Thanks – that’s v helpful.

I’m a smidge taller that you, but I’d opt for the 58 as the headtubes are tall on the Attain and I like a bit more drop from saddle to the bars.

As the mudguards did not fall off on your 40 mile ride, I’m going to pull the trigger this afternoon. Thanks for the tip re: torque wrench.


----------



## Origamist (11 Oct 2016)

Bike and guards ordered. Will be arriving tomorrow. 

I'm almost excited.


----------



## Andrew_P (14 Oct 2016)

Origamist said:


> Bike and guards ordered. Will be arriving tomorrow.
> 
> I'm almost excited.


Too excited to comment yet :-)


----------



## Origamist (15 Oct 2016)

Excitement has subsided...

Bike is here and saddle, pedals, cages all swopped over. A good 1.5kg lighter than my Genesis. Slight bit of pad rub on the front hydraulic caliper and I'm not sure how to adjust the pads to eliminate it. Had a quick spin and was very happy with the handling. Removed the spacers and the fit is almost there, but might need a longer stem. Will commute on Monday and see how it goes. I take it there shouldn't be a problem with lighty greasing the threads of the thru axles?

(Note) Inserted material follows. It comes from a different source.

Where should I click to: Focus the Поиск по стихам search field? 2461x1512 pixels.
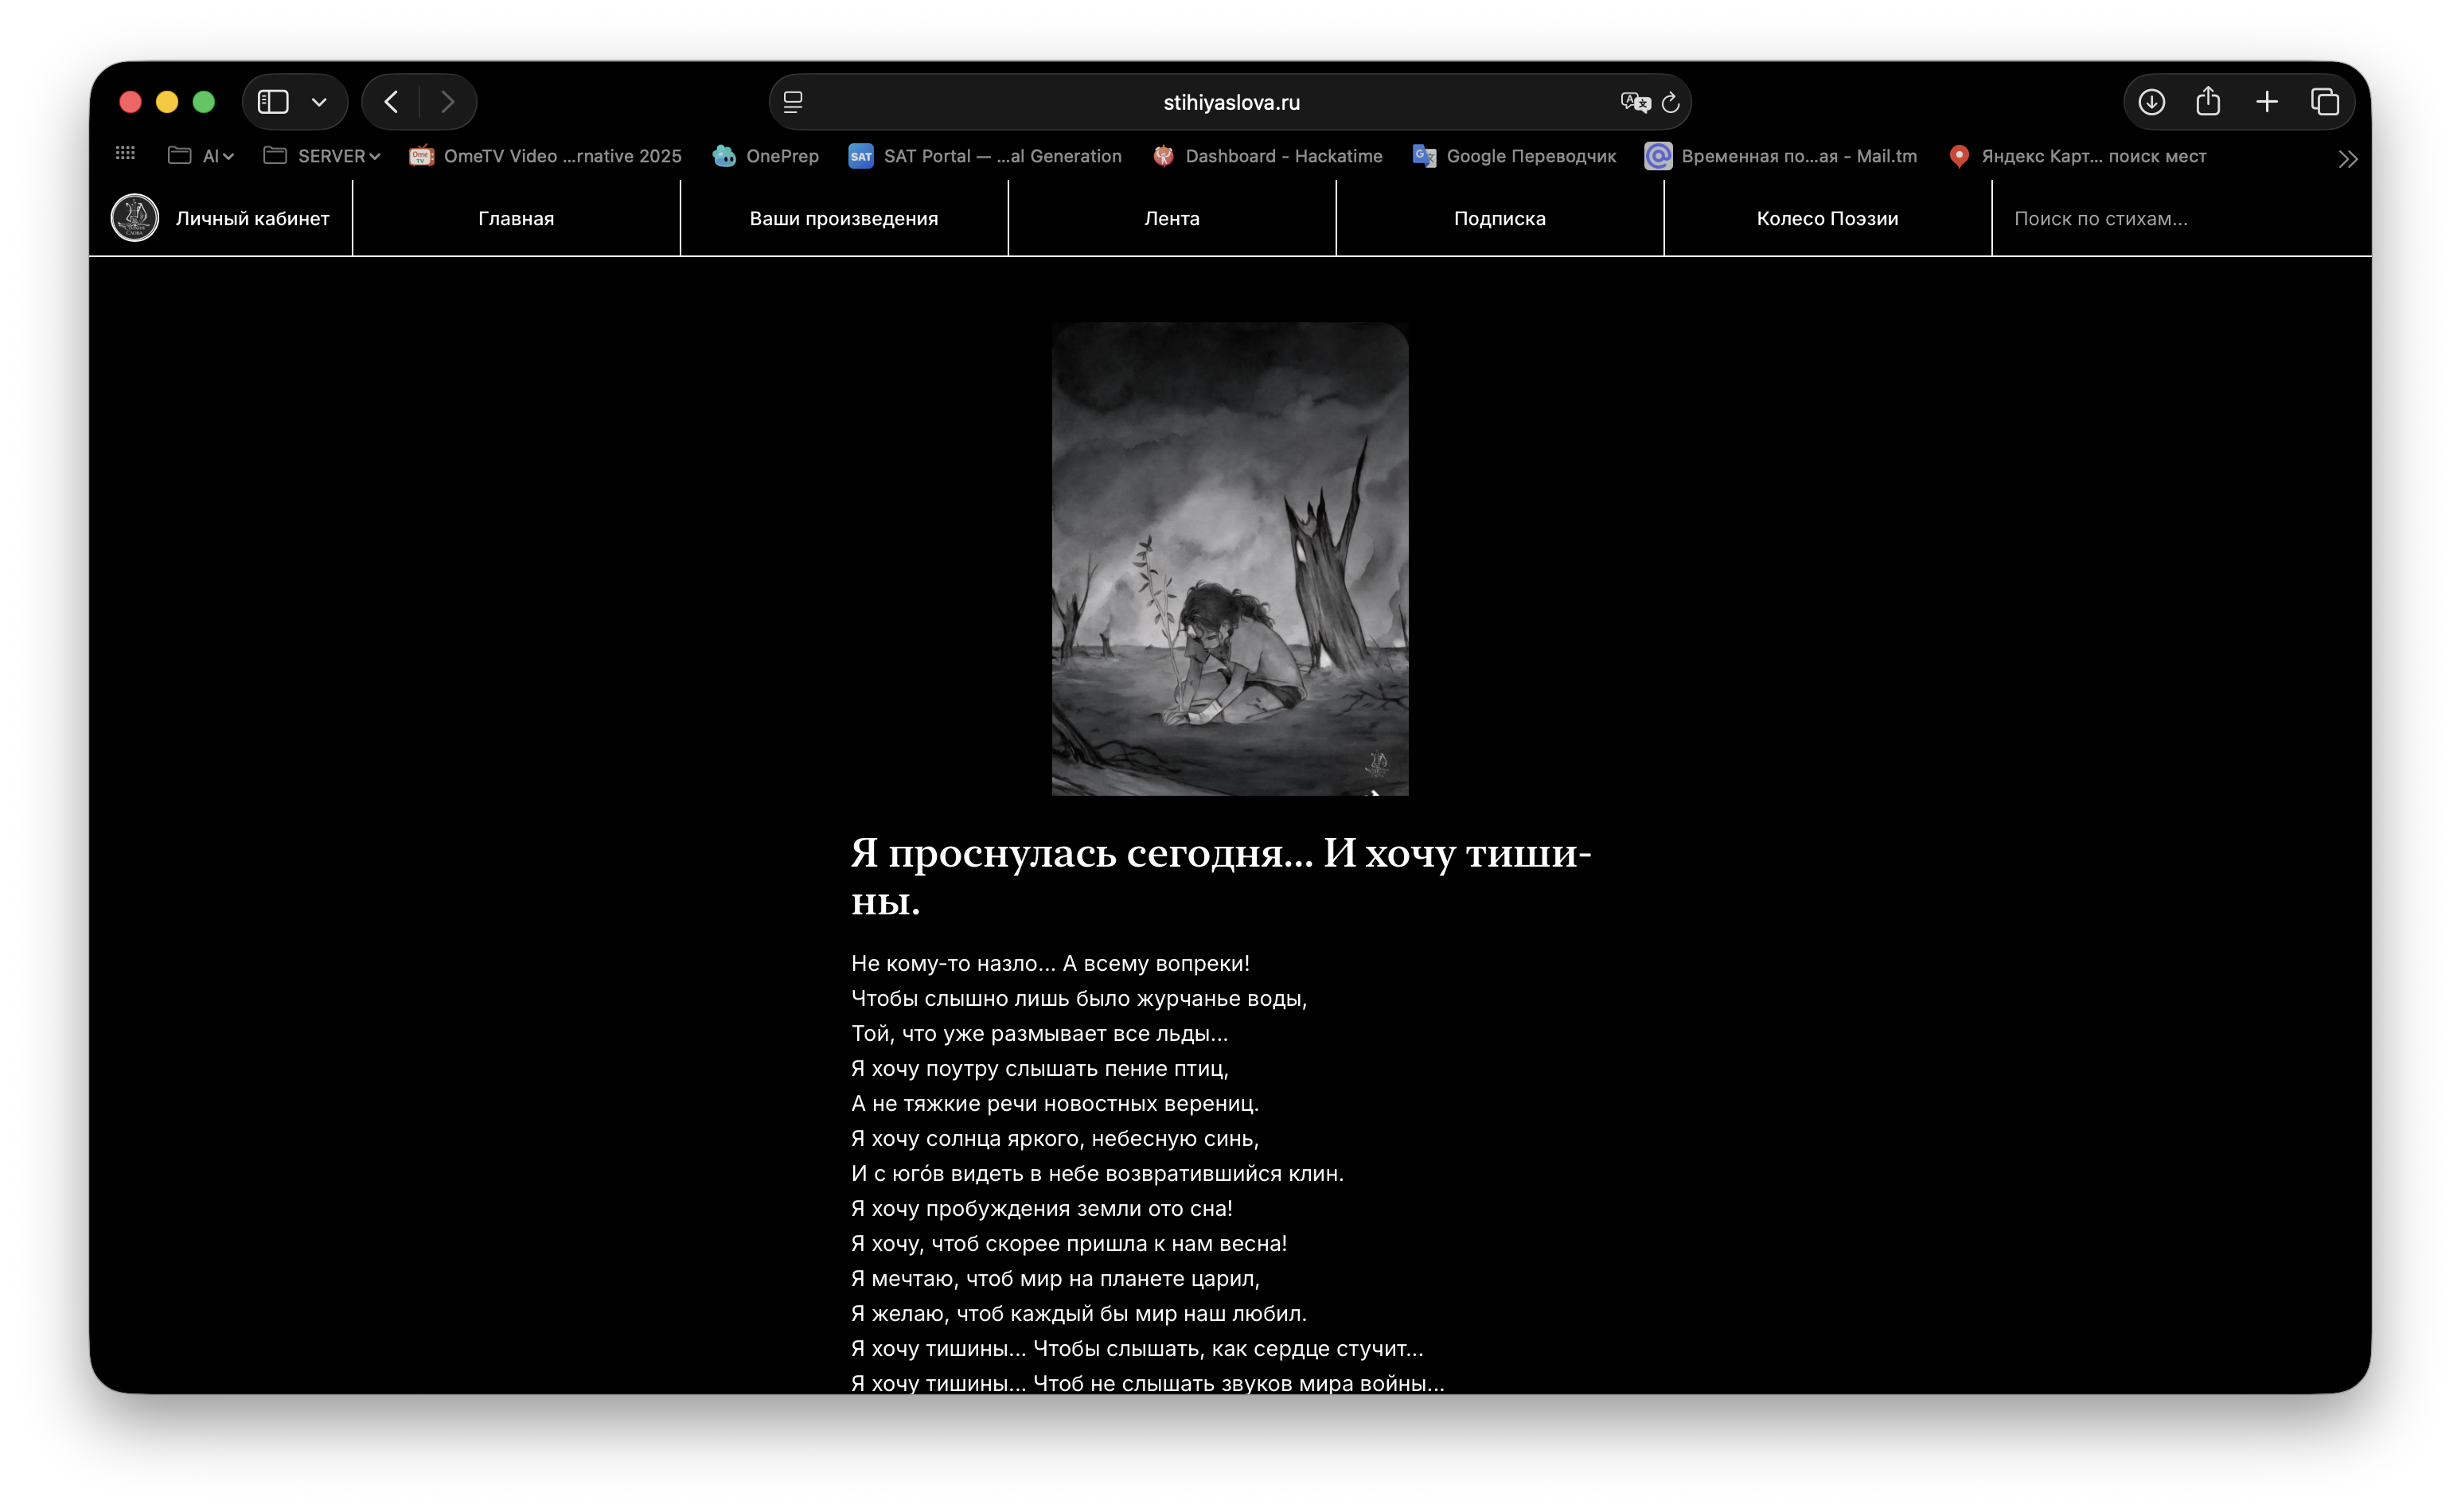[2180, 218]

More worryingly, and as I feared, the mudguards do not inspire confidence. Initial set up was OK, but the rubber pads that protect the frame are prone to move and I noticed a bit of rubbing when going around the block. The plastic seatstay bridge in particular looks flimsy and seems to move. Can't torque it down too much in case of damaging the seatstays. Will fettle some more tmrw.


----------



## 6507Brown (26 Oct 2016)

Origamist said:


> Excitement has subsided...
> 
> Bike is here and saddle, pedals, cages all swopped over. A good 1.5kg lighter than my Genesis. Slight bit of pad rub on the front hydraulic caliper and I'm not sure how to adjust the pads to eliminate it. Had a quick spin and was very happy with the handling. Removed the spacers and the fit is almost there, but might need a longer stem. Will commute on Monday and see how it goes. I take it there shouldn't be a problem with lighty greasing the threads of the thru axles?
> 
> More worryingly, and as I feared, the mudguards do not inspire confidence. Initial set up was OK, but the rubber pads that protect the frame are prone to move and I noticed a bit of rubbing when going around the block. The plastic seatstay bridge in particular looks flimsy and seems to move. Can't torque it down too much in case of damaging the seatstays. Will fettle some more tmrw.

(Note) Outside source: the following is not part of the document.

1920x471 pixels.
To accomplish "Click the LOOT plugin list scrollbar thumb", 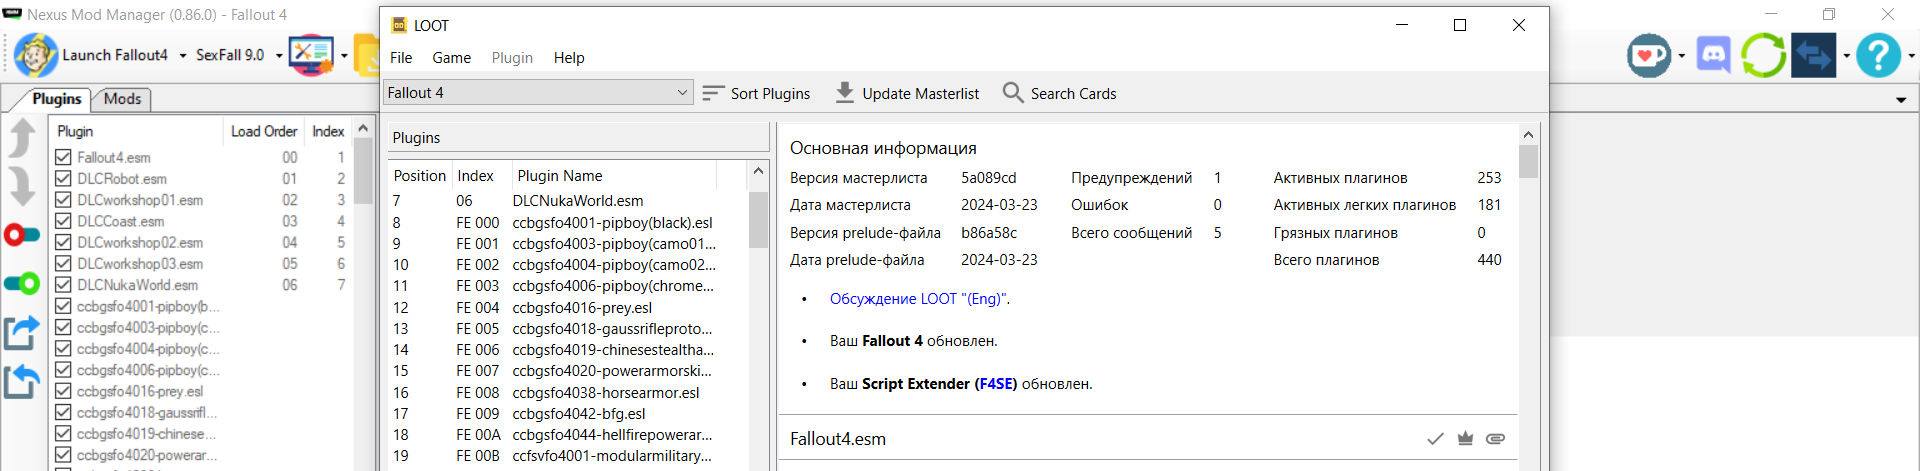I will point(758,220).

Any update on the bike and mudguards combination? I'm thinking of getting the same.


----------



## Origamist (28 Oct 2016)

Steerer needs chopping and a 10mm longer stem will be fitted when it finally arrives from Ribble.


----------



## Origamist (28 Oct 2016)

6507Brown said:


> Any update on the bike and mudguards combination? I'm thinking of getting the same.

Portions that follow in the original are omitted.